2.3 两组患儿治疗效果比较 治疗组显效29例、有效10例、无效2例, 治疗总有效率为95.1%(39/41);对照组显效21例、有效11例、无效9例, 治疗总有效率为78.0%(32/41);治疗组治疗总有效率高于对照组, 差异有统计学意义(χ2=5.145,P<0.05)。

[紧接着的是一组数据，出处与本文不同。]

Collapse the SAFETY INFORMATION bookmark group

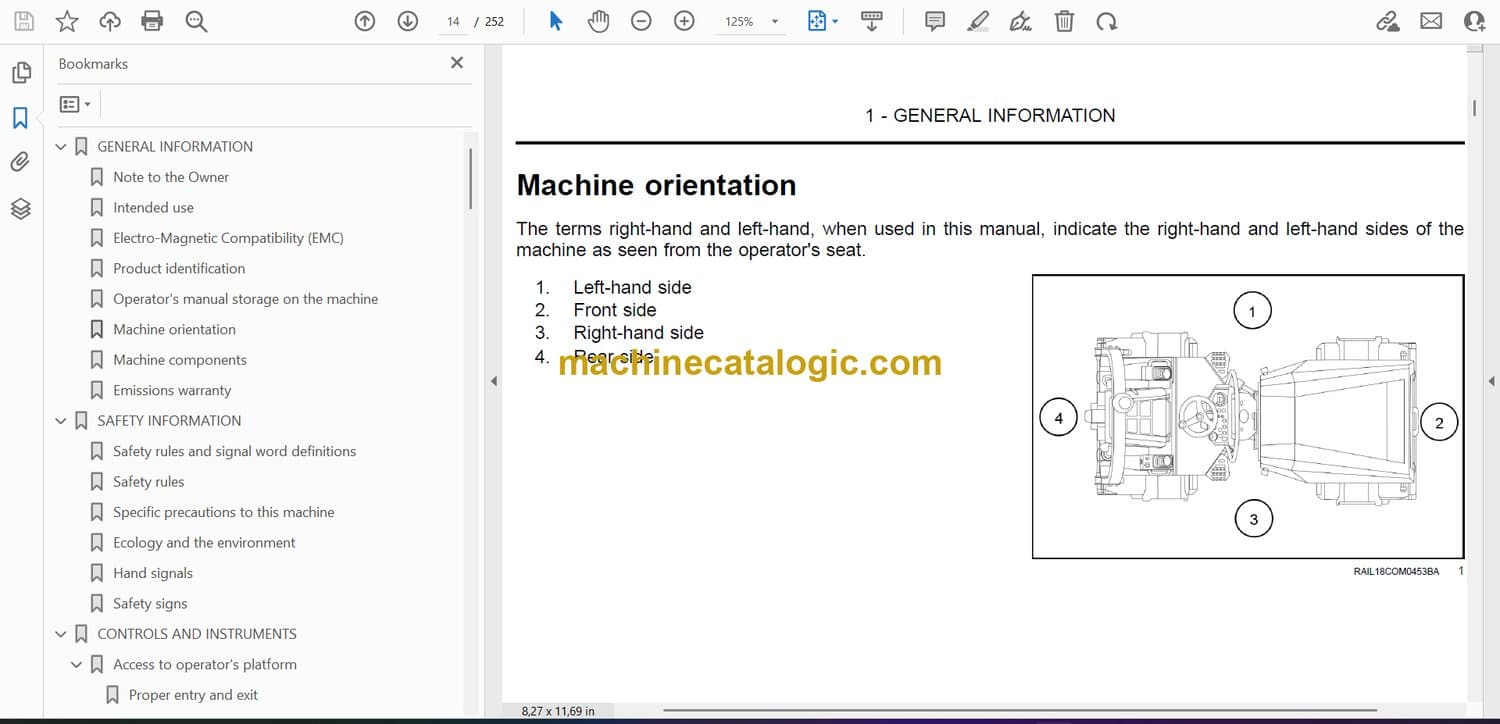pos(61,421)
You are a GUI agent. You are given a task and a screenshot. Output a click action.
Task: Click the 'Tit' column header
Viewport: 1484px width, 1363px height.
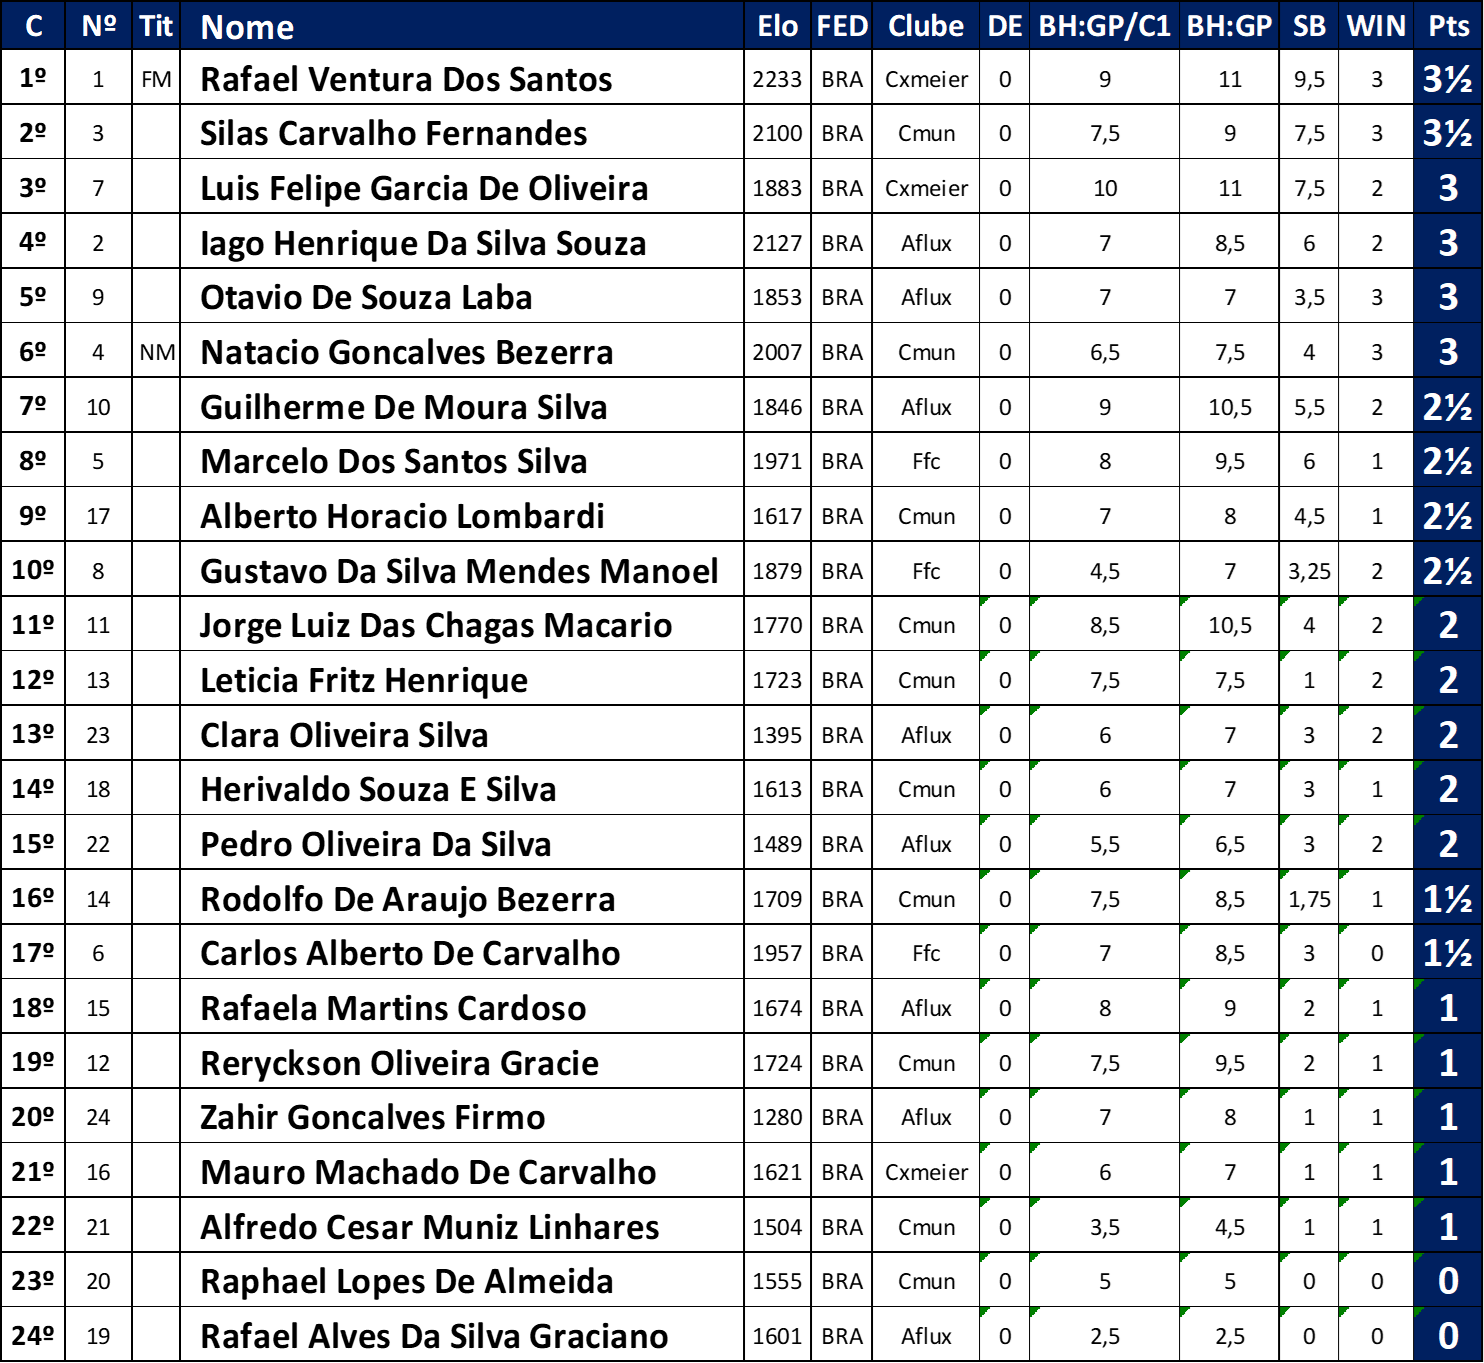(156, 26)
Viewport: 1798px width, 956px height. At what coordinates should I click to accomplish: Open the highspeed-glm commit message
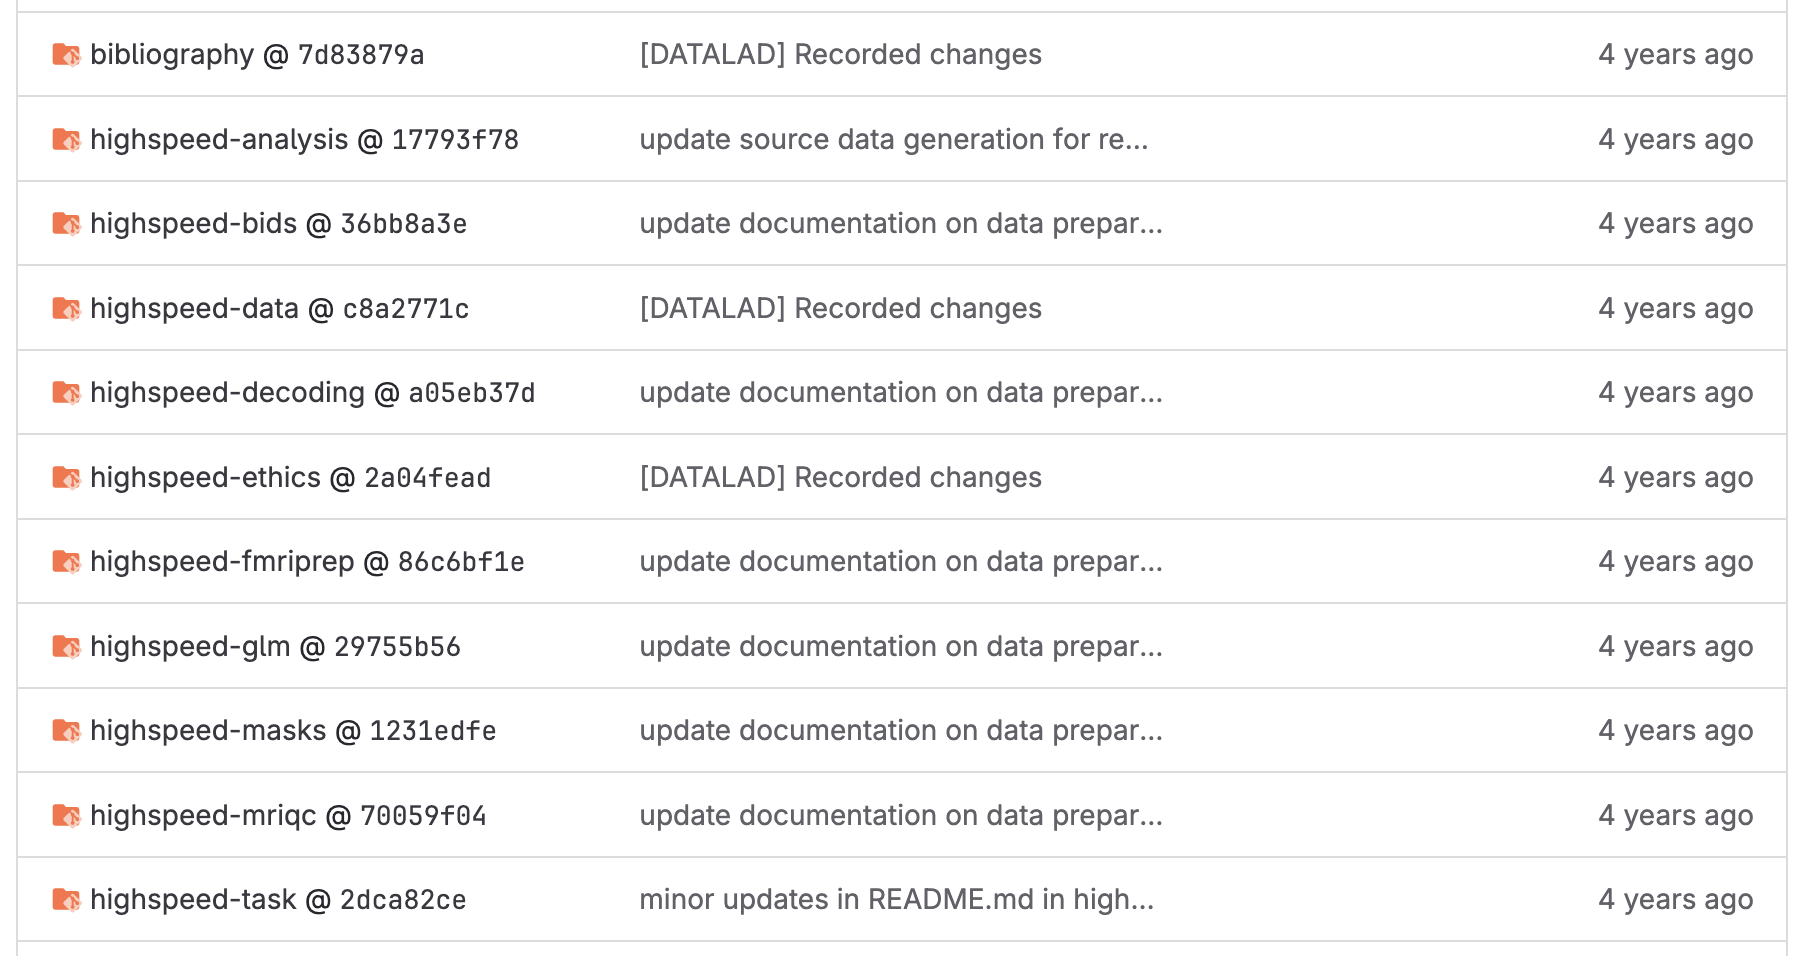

随着医疗水平的不断发展与进步, 早产儿越来越常见,其是指胎龄<37周的活产婴儿, 由于早产儿全身各系统功能发育不成熟, 易增加极低出生体重早产儿[7]。早产儿因对子宫外环境适应能力与调节能力较差, 易出现呼吸暂停, 具有较高的死亡率[8]。在临床治疗中, 为避免早产儿夭折, 均实施有效的救治措施, 以保障患儿生命安全。在临床治疗极低出生体重早产儿中, 多采用常规治疗, 但治疗效果并不理想。随着医疗水平的不断发展与进步, 湿化高流量鼻导管通气在极低出生体重早产儿临床治疗中, 效果显著, 其可有效减少通气时间, 促使患儿病情尽快稳定。
湿化高流量鼻导管通气是在鼻导管氧疗基础上创新出来的, 其是通过不需要密封的特制鼻导管, 直接经鼻输入高注量加温加湿的混合氧气, 有效改善早产儿呼吸暂停而引起的缺氧;同时此治疗方法还可有效改善早产儿呼吸功能, 改善肺功能, 提高肺的顺应性[9,10]。其作为新型的无创呼吸支持治疗措施, 在呼吸暂停早产儿治疗中具有较高的安全性。本次研究结果显示, 治疗组总用氧时间、机械通气时间短于对照组, 差异有统计学意义(P<0.05)。治疗组并发症发生率为14.6%, 对照组并发症发生率为39.0%, 治疗组并发症发生率低于对照组, 差异有统计学意义(P<0.05)。治疗组治疗总有效率高于对照组, 差异有统计学意义(P<0.05)。
综上所述, 湿化高流量鼻导管通气治疗极低出生体重早产儿呼吸暂停临床效果显著, 其可进一步提高治疗效果, 促使早产儿尽快康复。